But the most precious and wonderful thing of all is that, every day that we were separated, Jeff wrote to me in a journal. Every single day! I think he saw it as a way to talk at the beginning and end of every day, and a way to keep him from being lonely. He thought it would be awesome to someday look back and read the story of how we became “us.” (No, he did not read a Nicholas Sparks book before he did it.) Part everyday narrative, part dream diary, part love song… these journals chronicle our love story before our marriage began.
This past week, I spent my time reading through those letters and journals again. I had stored them away long ago and haven’t read them in twenty years. What a wonderful journey back in time! I was completely unprepared for the emotions I would feel reading through them again. In some ways, it felt like reading through a familiar tale… in other ways, it felt like reading the journey of a couple of strangers. Who were those scared, hopeful kids in the story?
The first journal began during our first spring break, when our love was very fresh and new. Jeff spent a lot of time trying to impress me with his off kilter sense of humor and silly non-sequiturs. They were the stories of a boy who was dating someone seriously for the first time, introducing himself to the girl who followed him around campus like a puppy.
The next journals came from summer 1998. These stories told of a boy and girl who were pretty sure they wanted to be together forever, but were still working it out. The journals detailed dreams of a future traveling, sharing CD collections, and celebrating milestones. They also told the story of a boy who had a lot of broken pieces he had never dealt with or shared with anyone… trusting them to the one person he wanted to share them… if she would.
And then there were the journals from St. Louis. These told the story of a young career professional, living on his own for the first time, and preparing a home for his future bride. They chronicled every new thing he purchased for the home and every new challenge he faced at work. They were full of words encouraging the girl to keep going… during student teaching, senior recital, finals, and the end of a very dear friendship. They shared of the urgency and anticipation of sharing a life together. And they shared the desires of a boy who felt very lonely… enough to make me blush after twenty years. (Thank goodness I never had children and shared the story with them. Oh my!)

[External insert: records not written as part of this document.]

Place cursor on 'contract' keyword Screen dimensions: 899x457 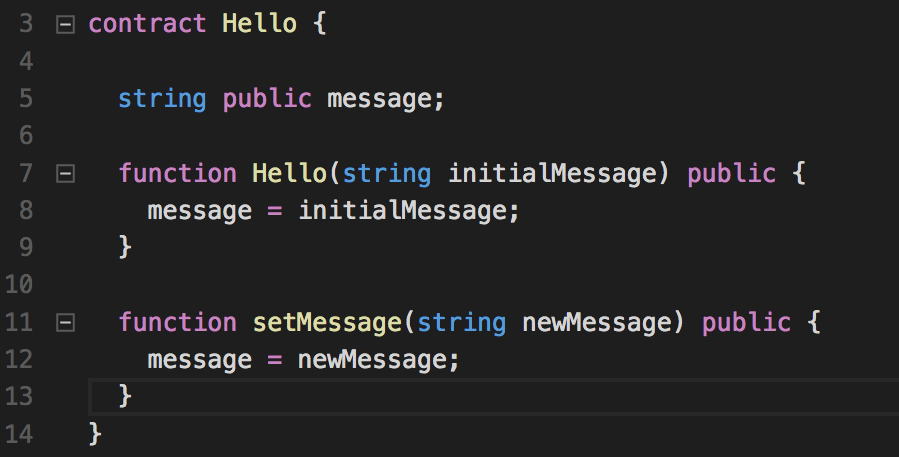point(147,24)
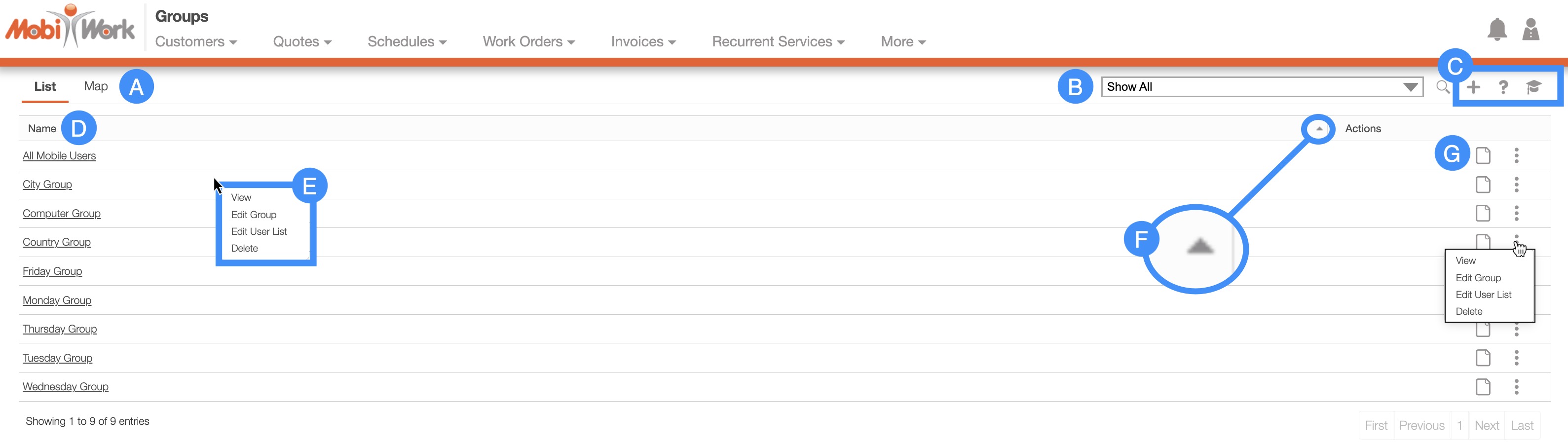Open the user profile icon
The image size is (1568, 447).
1531,29
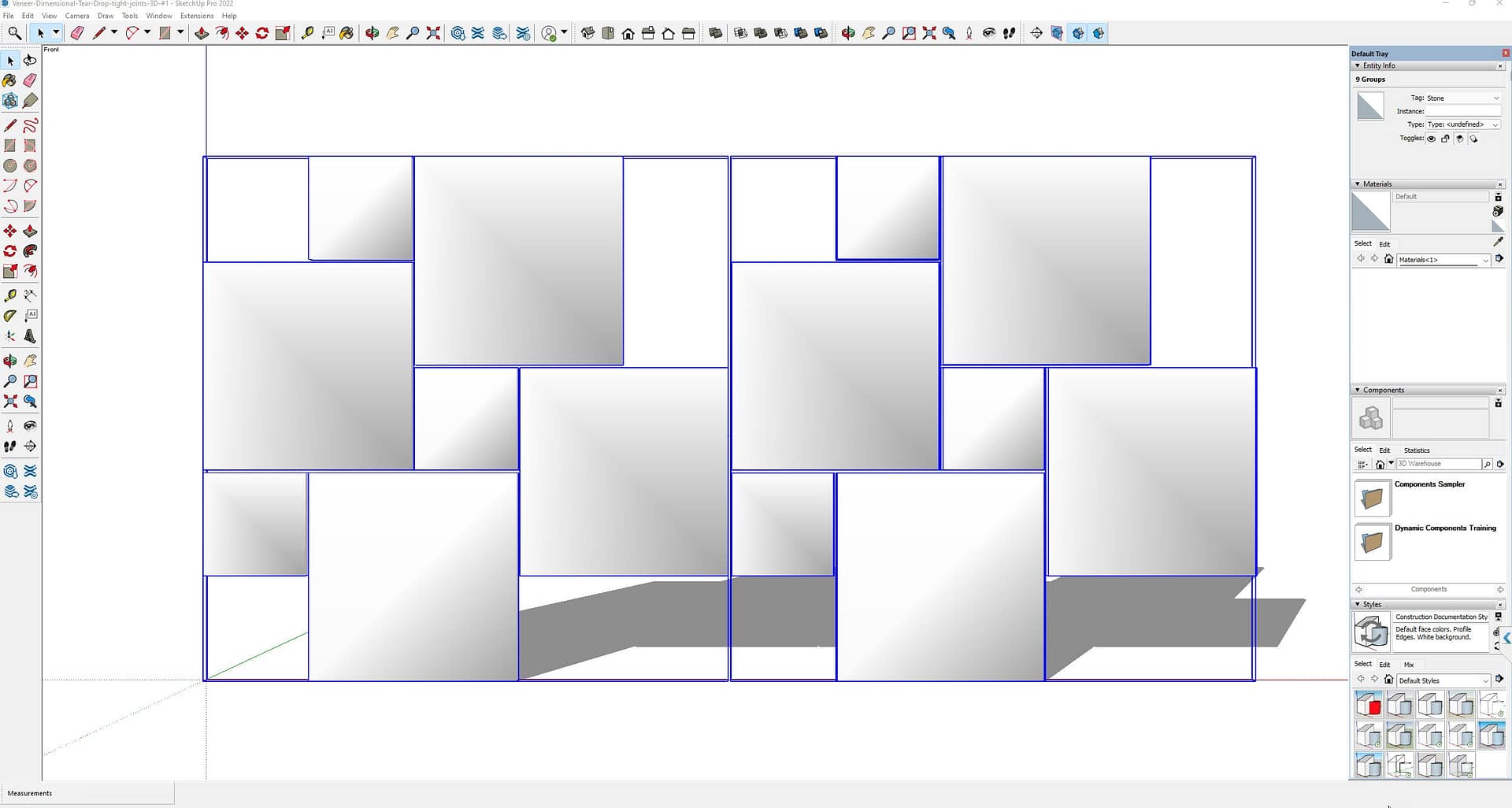1512x808 pixels.
Task: Select the Paint Bucket tool
Action: tap(346, 33)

It was beautiful to read through that story again. In some ways, I was ashamed. I was a broken person at that point too and was a complete brat. (Why he ever stuck with me after that, God only knows.) However, it was amazing to see how much we have grown and learned to speak to each other over the last twenty years. (And to see our Enneagram numbers shouting loud and clear before we ever knew what that was.) I can’t imagine how much more we will have grown when I revisit them again in another twenty years.
More than anything, it did my heart so much good to see how very much I am loved, and always have been, by the boy I chose to share my life with. He is a pretty incredible human being. Not many girls get a love letter like that.
June 22, 2000: ” I love you, Jennifer. I need you. I am coming to you soon, my Beloved.”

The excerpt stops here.